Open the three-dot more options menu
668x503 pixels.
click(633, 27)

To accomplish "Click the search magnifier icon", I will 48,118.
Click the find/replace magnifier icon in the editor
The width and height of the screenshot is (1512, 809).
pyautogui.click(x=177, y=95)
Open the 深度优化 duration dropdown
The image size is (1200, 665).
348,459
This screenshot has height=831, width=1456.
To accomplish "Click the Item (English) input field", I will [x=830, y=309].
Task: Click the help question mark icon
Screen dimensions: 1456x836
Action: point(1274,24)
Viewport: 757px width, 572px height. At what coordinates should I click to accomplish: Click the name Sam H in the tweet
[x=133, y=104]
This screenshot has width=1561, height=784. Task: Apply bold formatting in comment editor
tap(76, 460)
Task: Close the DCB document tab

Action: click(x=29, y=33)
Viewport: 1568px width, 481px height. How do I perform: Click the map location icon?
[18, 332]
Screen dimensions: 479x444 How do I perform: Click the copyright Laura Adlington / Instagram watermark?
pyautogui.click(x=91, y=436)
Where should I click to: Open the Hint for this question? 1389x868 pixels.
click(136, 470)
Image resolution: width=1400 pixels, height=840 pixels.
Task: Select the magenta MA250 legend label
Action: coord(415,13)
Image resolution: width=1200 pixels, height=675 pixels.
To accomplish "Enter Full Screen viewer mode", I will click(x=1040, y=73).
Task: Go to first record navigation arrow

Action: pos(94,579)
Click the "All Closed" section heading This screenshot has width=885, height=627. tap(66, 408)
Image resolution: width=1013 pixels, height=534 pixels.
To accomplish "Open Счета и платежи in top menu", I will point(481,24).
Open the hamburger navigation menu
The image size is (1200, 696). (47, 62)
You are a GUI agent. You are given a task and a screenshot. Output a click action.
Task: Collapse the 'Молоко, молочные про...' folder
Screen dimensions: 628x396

• **Your instructions**
Your reply should repeat the entire listing, word for word and complete.

• **Solution for this exercise**
Open the three-dot more options menu
668x503 pixels.
click(633, 27)

To accomplish "Click the search magnifier icon", I will 48,118.
Click the find/replace magnifier icon in the editor
The width and height of the screenshot is (1512, 809).
pyautogui.click(x=177, y=95)
Open the 深度优化 duration dropdown
The image size is (1200, 665).
348,459
This screenshot has height=831, width=1456.
To accomplish "Click the Item (English) input field", I will [x=830, y=309].
Task: Click the help question mark icon
Screen dimensions: 1456x836
Action: point(1274,24)
Viewport: 757px width, 572px height. At what coordinates should I click to accomplish: Click the name Sam H in the tweet
[x=133, y=104]
This screenshot has width=1561, height=784. Task: Apply bold formatting in comment editor
tap(76, 460)
Task: Close the DCB document tab

Action: click(x=29, y=33)
Viewport: 1568px width, 481px height. How do I perform: Click the map location icon?
[18, 332]
Screen dimensions: 479x444 How do I perform: Click the copyright Laura Adlington / Instagram watermark?
pyautogui.click(x=91, y=436)
Where should I click to: Open the Hint for this question? 1389x868 pixels.
click(136, 470)
Image resolution: width=1400 pixels, height=840 pixels.
Task: Select the magenta MA250 legend label
Action: coord(415,13)
Image resolution: width=1200 pixels, height=675 pixels.
To accomplish "Enter Full Screen viewer mode", I will click(x=1040, y=73).
Task: Go to first record navigation arrow

Action: pos(94,579)
Click the "All Closed" section heading This screenshot has width=885, height=627. tap(66, 408)
Image resolution: width=1013 pixels, height=534 pixels.
To accomplish "Open Счета и платежи in top menu", I will point(481,24).
Open the hamburger navigation menu
The image size is (1200, 696). (47, 62)
You are a GUI agent. You are given a task and a screenshot. Output a click action.
Task: Collapse the 'Молоко, молочные про...' folder
Screen dimensions: 628x396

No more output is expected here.